> _EXCERPT PROVIDED_:
11. Cutaway, delegate
12. SOUNDBITE (English) Navi Pillay, High Commissioner for Human Rights, OHCHR:
“I am calling upon states that have not yet done so to ratify the second optional protocol or as a strict minimum to place a formal moratorium on the use of death penalty until they are ready to work towards its abolition.”
13. Cutaway, delegate
14. SOUNDBITE (English) Kirk Bloodsworth, victim of wrongful and death sentence, United States:
“There was no physical evidence against me during the trail. I was convicted primarily on the testimony of five separate identification witnesses who were later shown to be terribly mistaken. It took the jury less than three hours to convict me and I was sentenced to die in Maryland gas Chamber. And when the gavel came down on my life the courtroom erupted in applause.”
15. Wide shot, meeting
STORYLINE
United Nations Secretary-General Ban Ki-moon today (3 July) in New York called on Member States that still have the death penalty, to abolish it.

[Stored data entries]
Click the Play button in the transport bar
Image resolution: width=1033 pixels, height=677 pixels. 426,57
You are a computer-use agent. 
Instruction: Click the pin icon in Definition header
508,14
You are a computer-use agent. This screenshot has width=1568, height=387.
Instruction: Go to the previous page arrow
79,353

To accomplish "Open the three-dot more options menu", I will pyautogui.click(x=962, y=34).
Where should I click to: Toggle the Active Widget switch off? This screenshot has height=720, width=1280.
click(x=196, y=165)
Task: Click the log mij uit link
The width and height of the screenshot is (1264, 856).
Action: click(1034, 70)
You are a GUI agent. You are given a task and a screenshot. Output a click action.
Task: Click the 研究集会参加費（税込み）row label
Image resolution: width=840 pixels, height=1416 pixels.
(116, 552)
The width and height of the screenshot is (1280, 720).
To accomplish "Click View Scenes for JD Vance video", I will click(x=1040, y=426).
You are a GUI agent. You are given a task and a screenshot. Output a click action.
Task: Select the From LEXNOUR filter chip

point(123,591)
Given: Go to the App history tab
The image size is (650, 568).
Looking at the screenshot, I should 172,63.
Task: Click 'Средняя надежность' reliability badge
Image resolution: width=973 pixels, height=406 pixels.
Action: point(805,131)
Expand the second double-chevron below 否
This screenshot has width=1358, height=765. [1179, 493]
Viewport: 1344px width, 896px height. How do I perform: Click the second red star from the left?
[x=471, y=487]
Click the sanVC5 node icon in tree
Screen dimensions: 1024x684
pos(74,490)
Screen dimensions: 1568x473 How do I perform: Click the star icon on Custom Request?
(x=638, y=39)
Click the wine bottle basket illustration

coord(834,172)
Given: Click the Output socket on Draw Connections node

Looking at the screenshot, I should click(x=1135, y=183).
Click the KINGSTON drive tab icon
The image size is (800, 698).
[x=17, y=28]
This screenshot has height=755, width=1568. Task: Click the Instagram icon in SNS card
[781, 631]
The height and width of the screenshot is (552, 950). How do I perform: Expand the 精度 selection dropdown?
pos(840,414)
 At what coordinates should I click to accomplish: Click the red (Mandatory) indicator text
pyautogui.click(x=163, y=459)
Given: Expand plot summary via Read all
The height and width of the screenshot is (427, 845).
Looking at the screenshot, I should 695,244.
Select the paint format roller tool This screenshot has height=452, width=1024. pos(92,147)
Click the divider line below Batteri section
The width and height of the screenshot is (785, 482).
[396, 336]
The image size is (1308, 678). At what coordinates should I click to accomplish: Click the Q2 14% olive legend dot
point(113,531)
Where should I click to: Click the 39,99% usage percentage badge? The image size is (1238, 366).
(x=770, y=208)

> _TO DO_:
[A] In the death penalty excerpt, how long did the jury take to convict Kirk Bloodsworth?
[B] Translate this sentence from the death penalty excerpt into Spanish: "United Nations Secretary-General Ban Ki-moon today (3 July) in New York called on Member States that still have the death penalty, to abolish it."
[C] Write the next part of the death penalty excerpt, picking up after its last sentence.

> _RESULTS FOR EACH TASK_:
[A] Less than three hours.

[B] El secretario general de las Naciones Unidas, Ban Ki-moon, instó hoy (3 de julio) en Nueva York a los Estados Miembros que aún mantienen la pena de muerte a abolirla.

[C]
Ban told a panel on the death penalty, organized by the Office of the UN High Commissioner for Human Rights (OHCHR) at UN Headquarters “the taking of life is too absolute, too irreversible, for one human being to inflict on another, even when backed by legal process”.

In 2007, the General Assembly endorsed a call for a worldwide moratorium of the death penalty. Since then, the practice has been abolished by countries like Argentina, Burundi, Gabon, Latvia, Togo and Uzbekistan. More than 150 States have either abolished the death penalty or do not practice it.

However, Ban noted, the death penalty was still used for a wide range of crimes in various countries. While expressing his concern about 32 states retaining the death penalty for drug-related offences, and its use on juvenile offenders, Ban noted that, the call by the General Assembly for a global moratorium on the death penalty was “a stepping stone towards a full worldwide abolition of the death penalty”.

Barry C. Scheck the Co-Director of the “Innocence Project”, based in New York, said the United States had “a lot of bad forensic science” that had been used to convict innocent people.

Scheck said that the US was very advanced in the use of DNA testing and the sophistication of the police system, which led him to believe that if the US had so many wrongful convictions using DNA and other forensic assays, there must also be many wrongful convictions in justice systems all around the world.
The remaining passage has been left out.